The Reserve Bank’s relentless rollout of rate hikes in 2022 will continue in the New Year as the central bank struggles to curb inflation. The cash rate could peak at 3.75-4.5%, hitting the mortgage belt hard, and as the world (with the possible exception of Australia) falls into recession, money will dry up globally, capping overseas investment in the local property market.

  1. The Albanese government is forced to embrace coal

Since the beginning of the pandemic, the price of coal has surged from around $US60 per metric tonne to over $US400 at the end of 2022 [3], eclipsing all other past highs over the past 25 years.

As a top producer of coal, Australia is a beneficiary of strong demand from Asia, and also Europe as the region diversifies its energy sources away from Russia. 

Price of coal per tonne ($US)
Source: Trading Economics

Trading Economics estimates coal will be trading at $US485 in 12 months’ time [4], and the combination of soaring demand and high prices will make coal a key contributor to Australia’s export earnings, adding $120 billion to the economy in 2022-23 [5]. 

Like it or loathe it, coal will be the resource that brings the Federal Budget into surplus and pulls Australia through a global recession.

Fossil fuels may be seen as sin stocks, but they’ll provide ample opportunities for investors in 2023.

Overall, 2023 looks set to be a softer year for equities. That said, the maxim ‘money is made when you buy, not when you sell’ will ensure investors with a long term outlook have plenty of scope to set themselves up for future gains.

[1] https://www.abs.gov.au/statistics/labour/jobs/job-mobility/latest-release#:~:text=During%20the%20year%20ending%20February,left%20or%20lost%20a%20job.

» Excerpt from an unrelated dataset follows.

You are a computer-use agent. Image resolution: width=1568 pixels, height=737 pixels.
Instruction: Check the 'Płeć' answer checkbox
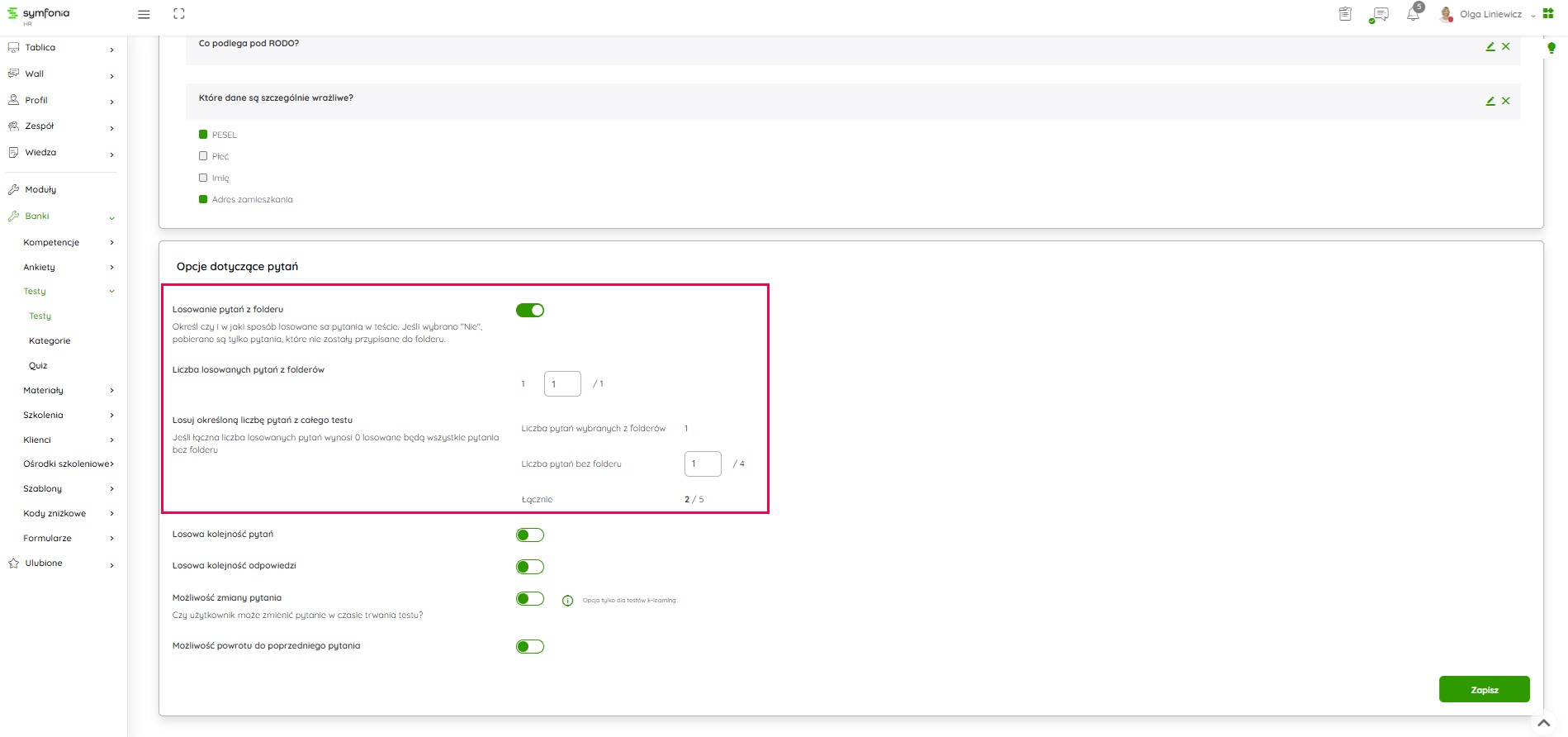pyautogui.click(x=203, y=156)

[2]  https://www.corelogic.com.au/our-data/corelogic-indices

[3] https://tradingeconomics.com/commodity/coal

[4]  https://tradingeconomics.com/commodity/coal

[5] https://www.industry.gov.au/news/australias-resource-and-energy-exports-forecast-reach-450-billion#:~:text=Despite%20falling%20export%20volumes%2C%20earnings,%24120%20billion%20in%202022%E2%80%93%E2%80%8D23

*Any advice provided is general in nature and does not take into account the viewer’s specific needs and circumstances. You should consider your own financial position, objectives and requirements to determine the type of advice and products to best suit your needs. Jaaims Australia is an Authorised Representative of Jaaims Technologies, AFSL 519985.